GARUT,Kondusif.com,- Pesan menjaga persatuan dan keamanan disampaikan dalam Tabligh Akbar Maulid Nabi Muhammad SAW di Desa Ngamplang, Kecamatan Cilawu, Kabupaten Garut.
Sekitar 450 jemaah menghadiri kegiatan yang berlangsung pada Jumat malam, 21 Agustus 2026. Acara itu sekaligus menjadi bagian dari tasyakur kemerdekaan Republik Indonesia ke-81.
Polres Garut turut hadir melalui jajaran Satuan Binmas.
Polisi memanfaatkan momentum keagamaan tersebut untuk menyampaikan pesan keamanan dan ketertiban masyarakat (kamtibmas).
Aiptu Umar Taufik, S.Sos.I., yang bertugas sebagai Mubaligh/Dai Kamtibmas Polri, menyampaikan tausiyah dalam kegiatan tersebut.
Ia mengajak jemaah menjadikan Maulid Nabi dan peringatan kemerdekaan sebagai momentum memperkuat persatuan.
Menurut dia, kecintaan terhadap tanah air harus diwujudkan melalui tindakan nyata.
“Jaga persatuan dan kerukunan.
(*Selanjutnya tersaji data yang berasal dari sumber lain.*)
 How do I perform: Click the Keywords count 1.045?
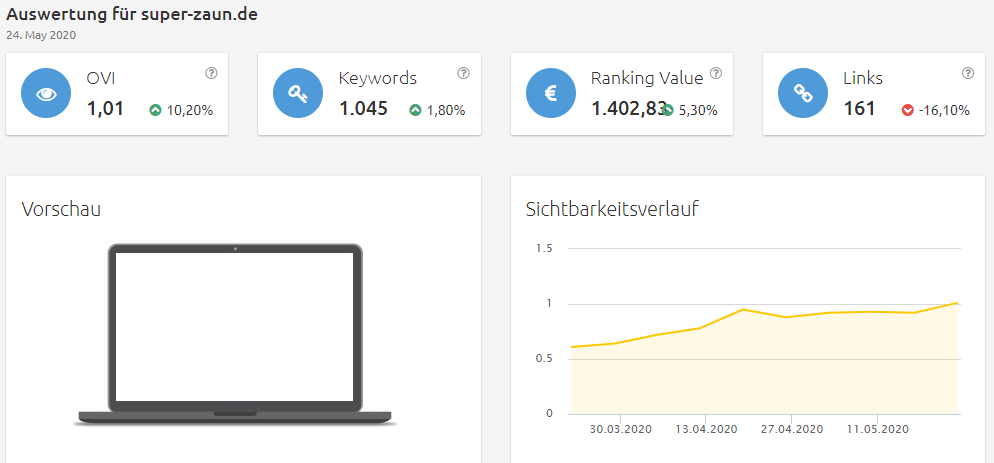tap(363, 108)
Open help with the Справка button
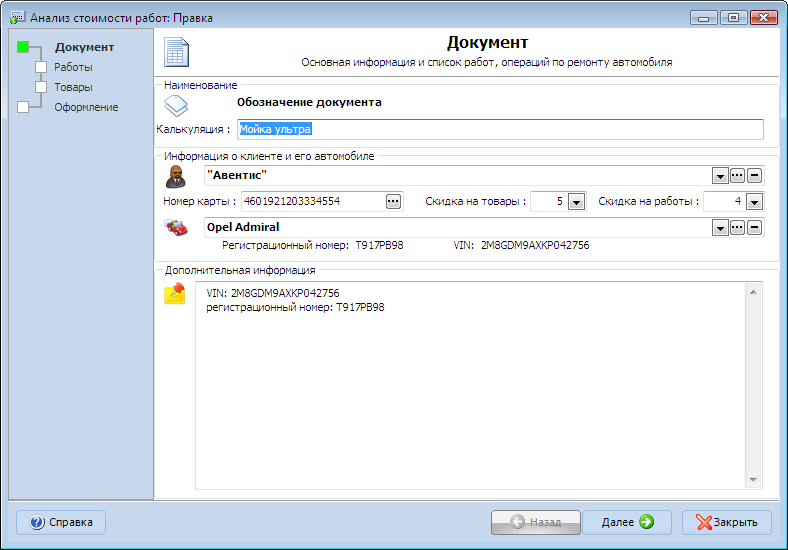Image resolution: width=788 pixels, height=550 pixels. pyautogui.click(x=61, y=522)
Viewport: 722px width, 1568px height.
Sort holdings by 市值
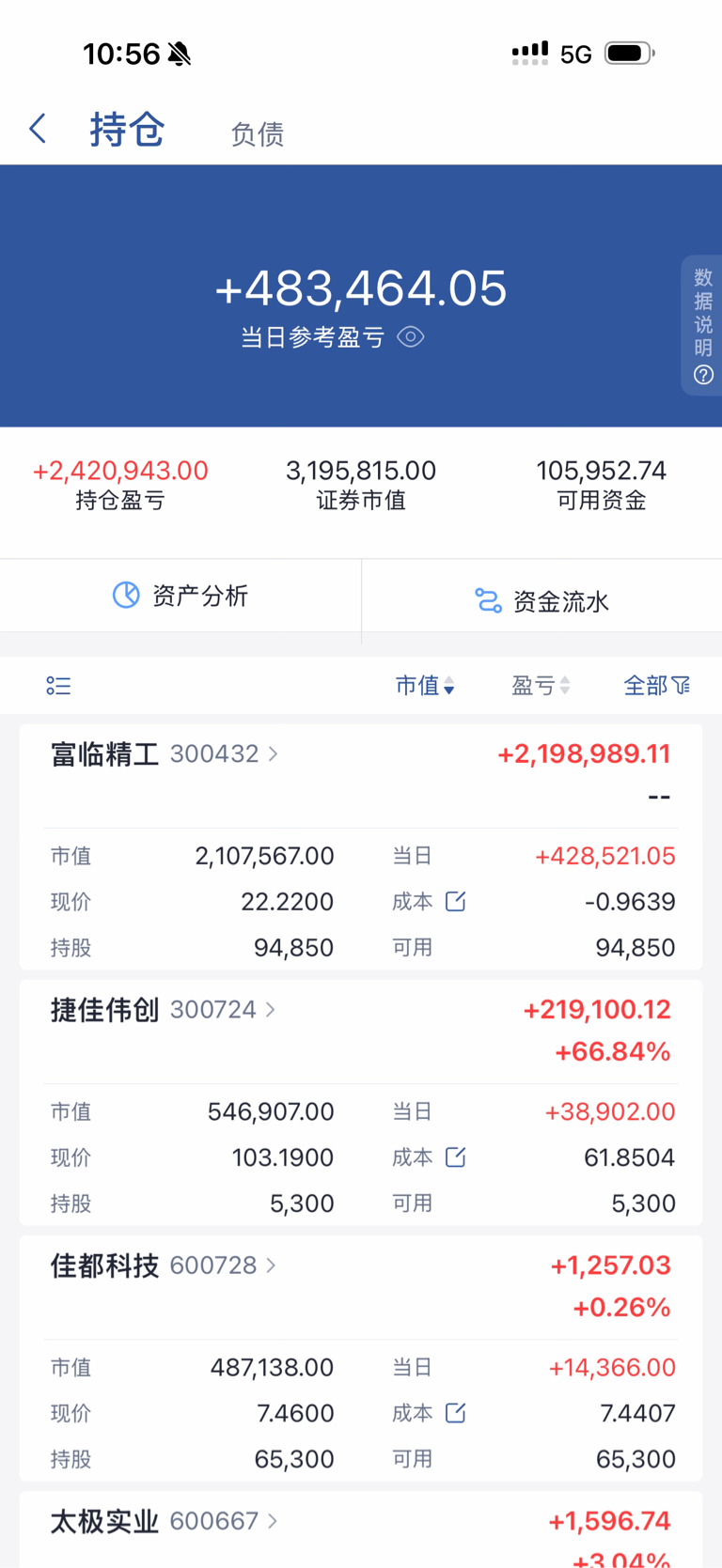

Jangan sampai perbedaan pilihan maupun pendapat menimbulkan perpecahan,” kata Umar.
Ia juga meminta masyarakat berhati-hati saat menggunakan media sosial.
Warga diminta tidak mudah percaya atau menyebarkan informasi yang belum terverifikasi.
Menurut Umar, hoaks, ujaran kebencian, dan provokasi dapat memicu perpecahan jika dibiarkan menyebar.
Selain itu, ia mendorong warga menjaga keamanan lingkungan melalui gotong royong.
Masyarakat juga diminta segera melapor kepada polisi jika menemukan potensi gangguan kamtibmas.
Polisi Soroti Ancaman terhadap Generasi Muda
Dalam kesempatan tersebut, Umar turut mengingatkan orang tua agar meningkatkan pengawasan terhadap anak-anak mereka.
Ia menyebut narkoba, judi online, minuman keras, pergaulan bebas, hingga kekerasan sebagai sejumlah ancaman yang perlu diwaspadai.
“Cinta Tanah Air adalah sebagian dari iman. Mari kita jaga persatuan, keamanan dan kedamaian di lingkungan kita,” ujarnya.